Most people looking to buy auto insurance will shop around and end up choosing the cheapest quote, or one with the best coverage at a reasonably low rate. Very few people will actually look at the financial strength of the insurance company before making a decision about whether or not to use it. This could very well end up being a big and expensive mistake for a number of reasons.

Today, most people use the Internet to purchase their car insurance. They will use one of the many cost comparisons available or possibly approach an insurance company directly. Before the Internet it was a very different approach. There were no cost comparison sites and most insurance companies preferred to be approached by the general public through an insurance broker. The insurance broker would receive a commission from the insurance company in the form of a percentage reduction in the quoted premium, usually around fifteen or twenty percent. One of the functions of the insurance broker was, and still is, to get the best offer for his client. This involves the cheapest possible quote, together with the greatest financial stability of the possible insurance companies involved. Now that most people use an insurance company directly online, either directly or through a cost comparison site, those checks aren’t done.
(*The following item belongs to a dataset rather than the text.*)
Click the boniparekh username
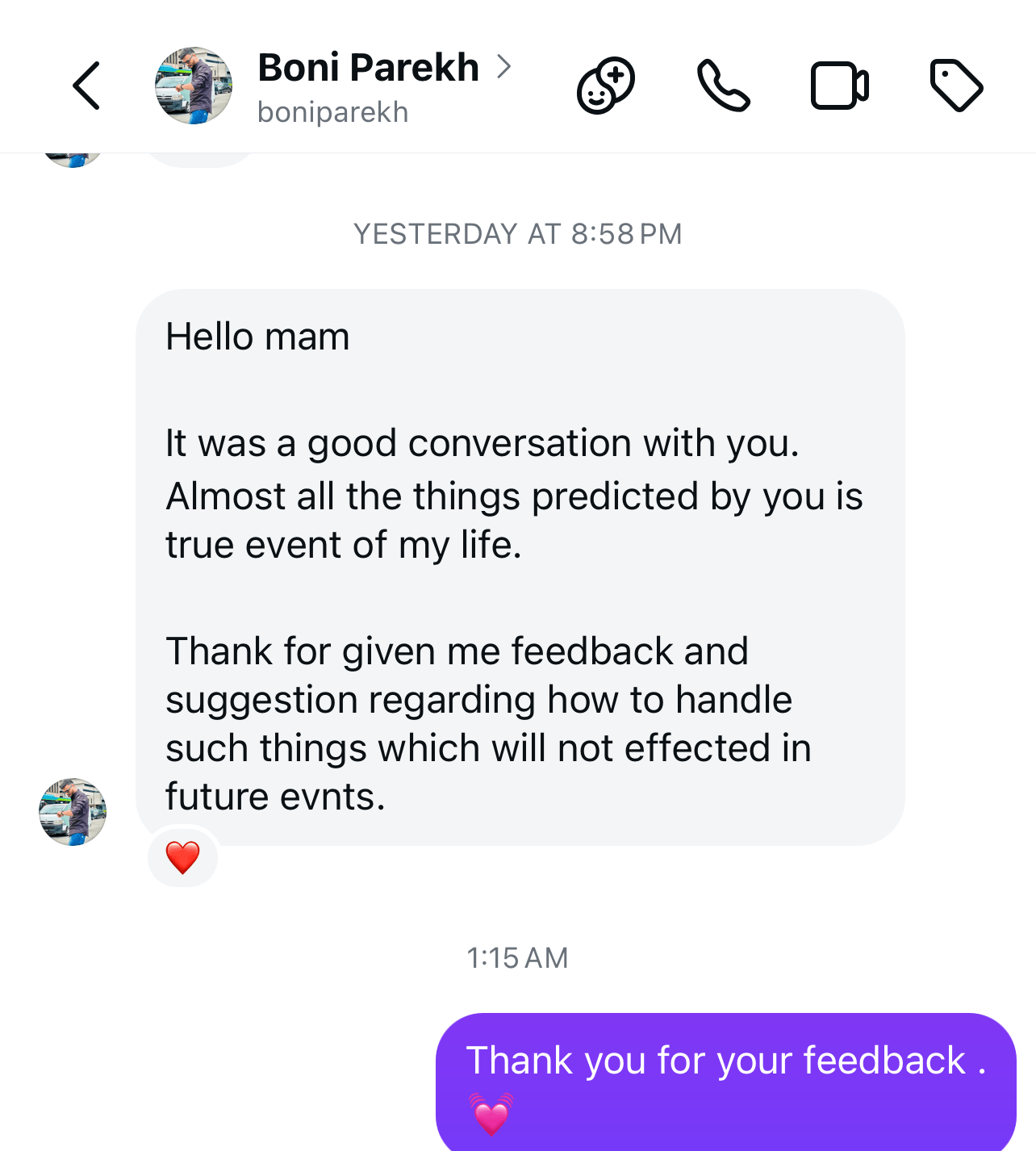 pos(332,112)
There is a simple reason why this is important. While insurance policies last for one year, if you are involved in an accident that could lead to a third party damages claim, this could last for several years. Most third party personal injury claims (other than whiplash claims) tend to be claims that take a long time to assess in terms of how much harm the person involved has suffered. This means that it could be five to ten years before a claim is finally settled, and it will be for a lot of money. One thing you need to be absolutely sure of is that your insurance company still exists. If they are not, you will still be responsible for paying for the damage yourself. The reality is that issuing companies go bankrupt and get into financial difficulties for many reasons, but mainly because they are in the risk business and think in terms of probabilities, which don’t always turn out right.

Additionally, there are often periods of time when insurance companies enter a market like auto insurance and undercut other companies to do business. Auto insurance premiums are a very good source of cash flow for many insurance companies. Once they’ve been in it for a few years, they get out. While they may still be liable for any claims, it becomes much more difficult to resolve, because they are no longer actively trading in that type of business.